**Provided passage**
House Judiciary Committee Chairman Jerry Nadler is considering issuing a contempt citation against Barr if the Justice Department does not give his committee an unredacted version of the Mueller report. In turn, the Justice Department claims the House subpoena for the report does not serve a legitimate legislative purpose.

Based on precedent, statutes, and court rulings, the House and the Senate each have the power to invoke three types of contempt proceedings if a committee believes someone is obstructing its investigative powers.

The Congressional Research Service described each of these powers in a detailed March 2019 report. The first type of contempt power is a citation of criminal contempt of Congress. This power comes from a statute passed by Congress in 1857. Once a committee rules that an act of criminal contempt has occurred, the Speaker of the House or Senate President refers the matter to the appropriate U.S. attorney’s office, “whose duty it shall be to bring the matter before the grand jury for its action.” However, the Executive Branch in prior situations has claimed that it has the discretion to decide if a grand jury should be convened to hear the charges. But if the case goes to a grand jury, fines and a jail term could result from the ensuing criminal prosecution.

The second type of contempt power comes in the form of a civil lawsuit brought by the House or Senate, asking a court to enforce a subpoena. The Senate and its committees are authorized to bring such a lawsuit under a federal statute. There is no similar statute that applies in the House, but the federal district court in Washington, D.C. has decided that the House can nevertheless authorize its committees to bring a similar civil suit for enforcement of a subpoena. In either case, an executive branch member can contest the subpoena “based on a governmental privilege or objection the assertion of which has been authorized by the executive branch of the Federal Government,” the CRS said.

The third type of contempt power—Congress’s dormant inherent contempt power—is rarely used in modern times. Inherent contempt was the mode employed by Congress to directly enforce contempt rulings under its own constitutional authority until criminal and civil contempt statutes were passed, and it remained in use into the twentieth century. Under inherent contempt proceedings, the House or Senate has its Sergeant-At-Arms, or deputy, take a person into custody for proceedings to be held in Congress.

Although these powers are not directly stated in the Constitution, the Supreme Court has ruled on multiple occasions that they are implicit as an essential legislative power held by Congress.

Justice Willis Van Devanter made perhaps the most famous statement of these powers in McGrain v. Daugherty, a 1927 Supreme Court decision about Mally S. Daugherty, the brother of former Attorney General Harry Daugherty. A select Senate committee issued a subpoena for Daugherty to testify and to also surrender records from an Ohio bank. When Daugherty refused to comply after a second subpoena, the Senate passed a resolution issuing a warrant and authorizing a Senate deputy to take Daugherty into custody. Daugherty filed a habeas petition against his detention. A lower court ruled that the Senate exceeded its powers by detaining Daugherty, freeing him. However, the Supreme Court upheld his conviction, holding that under the Constitution, Congress has the power to compel witnesses and testimony “to obtain information in aid of the legislative function.”

**Supplied data**
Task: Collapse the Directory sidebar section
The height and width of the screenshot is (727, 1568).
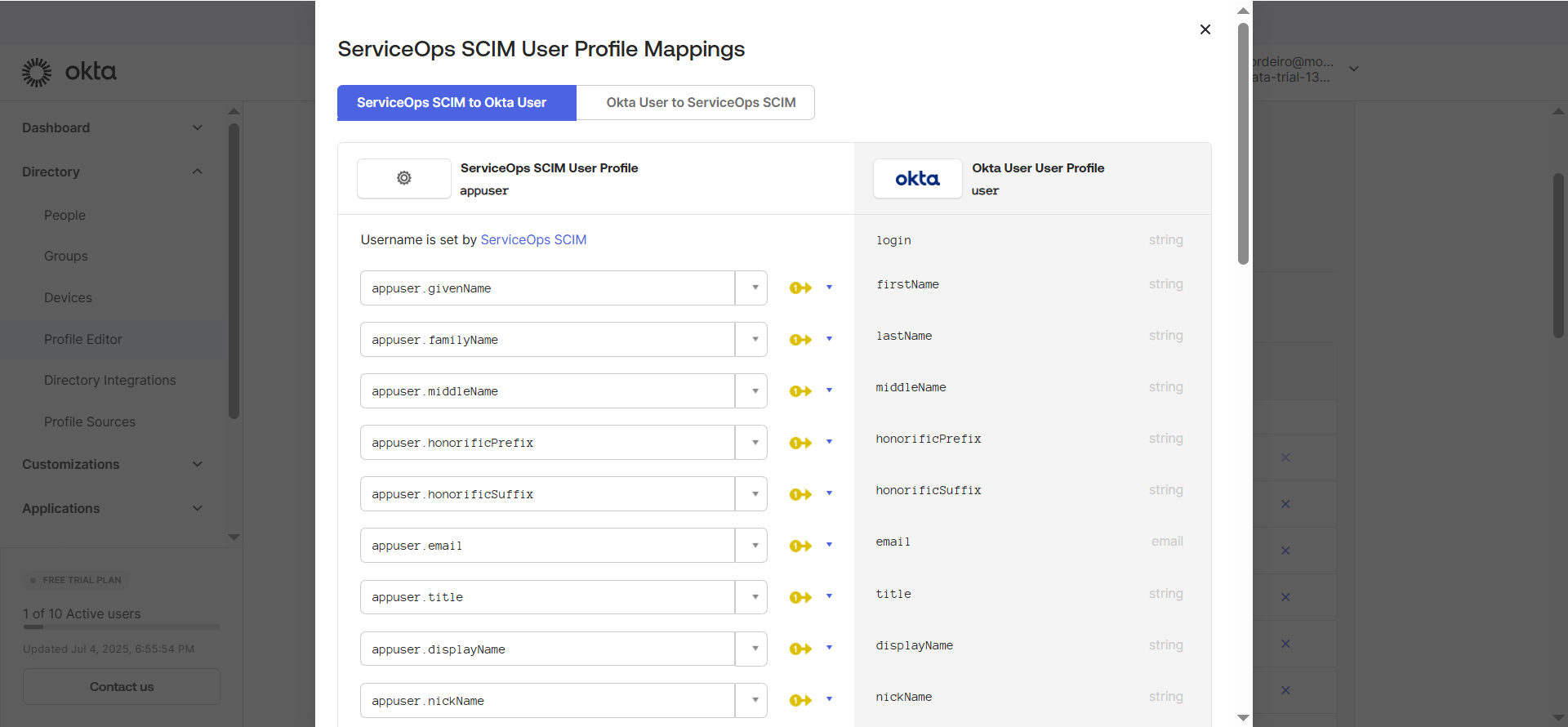Action: (197, 172)
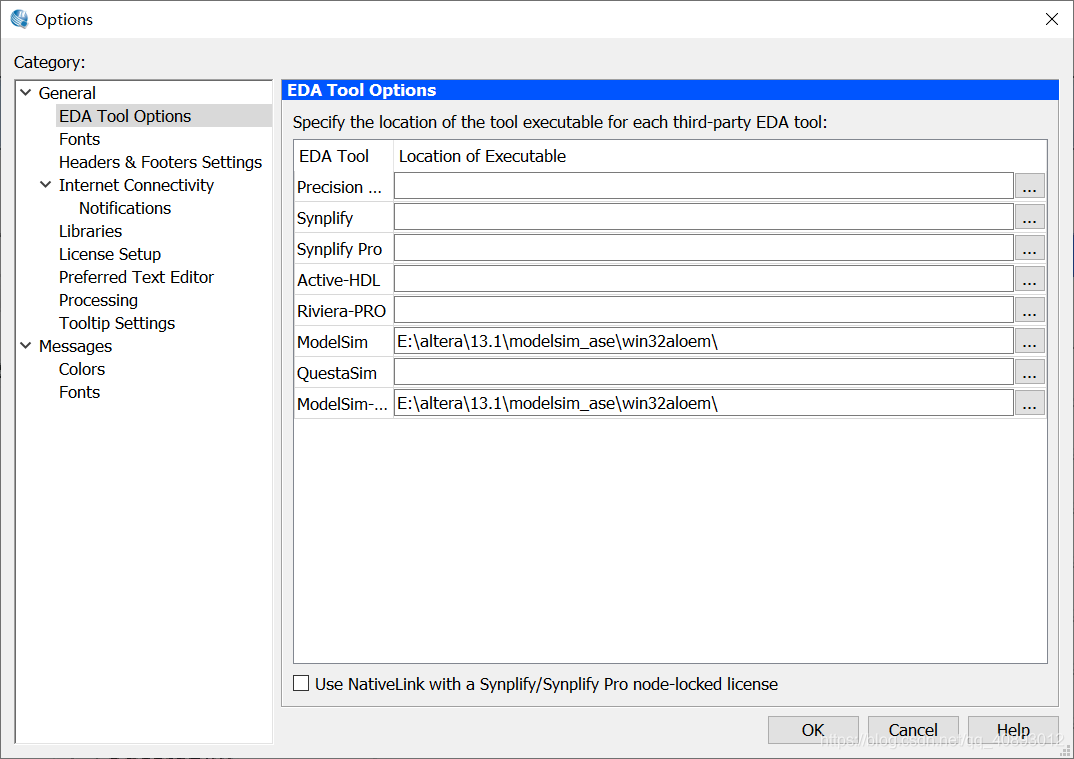The image size is (1074, 759).
Task: Select License Setup in the category list
Action: click(110, 254)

**Jobs**
1: Could you copy out the passage on congressional contempt powers from "The second type" up to and including "the CRS said."?
2: Can you continue the passage on congressional contempt powers from the point where it stops?

**Answers provided**
1:
The second type of contempt power comes in the form of a civil lawsuit brought by the House or Senate, asking a court to enforce a subpoena. The Senate and its committees are authorized to bring such a lawsuit under a federal statute. There is no similar statute that applies in the House, but the federal district court in Washington, D.C. has decided that the House can nevertheless authorize its committees to bring a similar civil suit for enforcement of a subpoena. In either case, an executive branch member can contest the subpoena “based on a governmental privilege or objection the assertion of which has been authorized by the executive branch of the Federal Government,” the CRS said.

2:
“Each house of Congress has power, through its own process, to compel a private individual to appear before it or one of its committees and give testimony needed to enable it efficiently to exercise a legislative function belonging to it under the Constitution,” Van Devanter said. “This has support in long practice of the houses separately, and in repeated Acts of Congress, all amounting to a practical construction of the Constitution.”

Another interesting dispute over inherent contempt citations took place in 1917, when a House subcommittee had United States attorney H. Snowden Marshall cited for contempt because he used insulting language in a letter to Congress. After federal judge Learned Hand denied Marshall’s habeas petition, the Supreme Court said in Marshall v. Gordon that the letter’s language did not obstruct the subcommittee from performing its legislative duties and it ordered Marshall discharged from custody.

In recent battles between Congress and the Executive Branch over contempt charges, executive privilege claims originating from a presidential directive or a Justice Department decision to not convene a grand jury have stopped criminal contempt proceedings from advancing. Civil contempt cases involving the executive branch have remained in the court system for extended time periods.

In all, the House has brought four criminal contempt and three civil contempt actions against Executive Branch officials since 2008. In each instance of a criminal contempt citation, the executive branch declined to refer the charges to a grand jury.

In the three civil cases, the Congressional Research Service said “the committees involved eventually obtained much of the information sought through those lawsuits, but only after prolonged litigation.” For example, as of March 2019 the dispute over contempt charges in the “Operation Fast and Furious” subpoena involving President Obama’s Attorney General Eric Holder had still been pending resolution in court for six years.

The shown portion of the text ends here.